• Source passage:

☆ ☆ ☆

Yes, although the error message could be changed to "locking timed out". But at least now the error shouldn't be visible to clients (other than small slowdowns due to the 2 second lock wait).
Anyway, the real problem is one of:
a) Dovecot is really locking dovecot.index.cache file for a long time for some reason and other processes are timing out because of it.
Almost all cache files are very small. There is no reason this should take a long time. Unless there's something weird in the cache building code that keeps it in a never ending state.
b) Some process is crashing and leaving stale dovecot.index.cache.lock files lying around. But that'd have to be a .lock from another server, because on the same server Dovecot checks to see if the PID exists and if not it'll just override the lock immediately.
That could be more likely. We have 30 servers operating on this spool, so if some of them have crashing processes that keep a .lock on a different server, that may cause issues right? Could even be from some old dovecot version? I checked last weeks logs, and i had almost no crashes. About 100 'killed with signal' log lines, out of a few zillion log entries.
im doing a find now on dovecot.index.cache.lock files on our nfs indexes dir.
c) NFS caching problems: the .lock file was deleted by server1 but server2 didn't see that, so it keeps assuming that the file exists long after it was really gone.
But what about this... im also seeing the same problem if I keep nfs=yes and dotlock on a local filesystem instead of NFS. That should exclude any multiple-nfs server issues right? Or will doing nfs=yes on a local FS give weird results?
I should just move everything to Linux..
Cor

☆ ☆ ☆

• Problems to work on:
**1)** In the Dovecot locking thread, how many servers operate on the spool?
**2)** Extract from the Dovecot locking thread the passage from "b) Some process" up to and including "nfs indexes dir.", word for word.

• Listed records:
☆ ☆ ☆

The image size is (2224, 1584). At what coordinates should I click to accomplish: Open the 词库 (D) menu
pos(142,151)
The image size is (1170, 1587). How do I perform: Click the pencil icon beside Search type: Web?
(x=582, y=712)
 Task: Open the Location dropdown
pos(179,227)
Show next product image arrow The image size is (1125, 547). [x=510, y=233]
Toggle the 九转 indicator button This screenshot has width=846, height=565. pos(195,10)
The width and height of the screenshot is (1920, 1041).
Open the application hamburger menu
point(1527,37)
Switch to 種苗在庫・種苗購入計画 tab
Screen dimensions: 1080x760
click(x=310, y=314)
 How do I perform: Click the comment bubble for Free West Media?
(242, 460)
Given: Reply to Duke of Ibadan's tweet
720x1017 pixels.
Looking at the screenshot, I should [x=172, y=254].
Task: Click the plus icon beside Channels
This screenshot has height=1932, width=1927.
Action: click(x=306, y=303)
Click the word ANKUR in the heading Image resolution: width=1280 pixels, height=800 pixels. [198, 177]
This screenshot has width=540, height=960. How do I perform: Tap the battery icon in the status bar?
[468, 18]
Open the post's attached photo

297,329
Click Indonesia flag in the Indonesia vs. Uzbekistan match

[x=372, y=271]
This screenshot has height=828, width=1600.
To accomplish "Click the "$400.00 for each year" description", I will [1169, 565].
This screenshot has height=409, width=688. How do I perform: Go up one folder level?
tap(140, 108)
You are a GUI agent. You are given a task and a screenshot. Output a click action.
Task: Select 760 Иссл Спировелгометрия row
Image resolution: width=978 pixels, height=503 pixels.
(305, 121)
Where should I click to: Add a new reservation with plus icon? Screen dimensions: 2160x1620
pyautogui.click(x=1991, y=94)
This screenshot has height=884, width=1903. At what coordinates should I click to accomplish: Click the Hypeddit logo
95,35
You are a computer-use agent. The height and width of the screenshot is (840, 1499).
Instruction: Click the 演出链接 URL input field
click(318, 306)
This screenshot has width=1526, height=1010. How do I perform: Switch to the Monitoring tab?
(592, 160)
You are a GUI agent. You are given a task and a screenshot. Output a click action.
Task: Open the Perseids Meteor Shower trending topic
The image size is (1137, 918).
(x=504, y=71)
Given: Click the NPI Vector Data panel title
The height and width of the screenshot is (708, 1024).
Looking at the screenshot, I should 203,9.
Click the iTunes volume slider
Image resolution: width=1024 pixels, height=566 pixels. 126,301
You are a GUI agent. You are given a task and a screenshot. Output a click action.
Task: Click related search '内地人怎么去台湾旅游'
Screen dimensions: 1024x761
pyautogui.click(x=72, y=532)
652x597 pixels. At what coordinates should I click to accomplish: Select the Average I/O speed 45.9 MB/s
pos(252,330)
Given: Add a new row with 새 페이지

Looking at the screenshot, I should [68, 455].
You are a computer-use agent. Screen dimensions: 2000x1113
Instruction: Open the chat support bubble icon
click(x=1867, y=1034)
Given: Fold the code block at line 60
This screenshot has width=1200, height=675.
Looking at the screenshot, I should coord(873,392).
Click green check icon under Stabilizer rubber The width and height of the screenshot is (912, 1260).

☆ ☆ ☆

• Answers below:
**1)** 30 servers.

**2)**
b) Some process is crashing and leaving stale dovecot.index.cache.lock files lying around. But that'd have to be a .lock from another server, because on the same server Dovecot checks to see if the PID exists and if not it'll just override the lock immediately.
That could be more likely. We have 30 servers operating on this spool, so if some of them have crashing processes that keep a .lock on a different server, that may cause issues right? Could even be from some old dovecot version? I checked last weeks logs, and i had almost no crashes. About 100 'killed with signal' log lines, out of a few zillion log entries.
im doing a find now on dovecot.index.cache.lock files on our nfs indexes dir.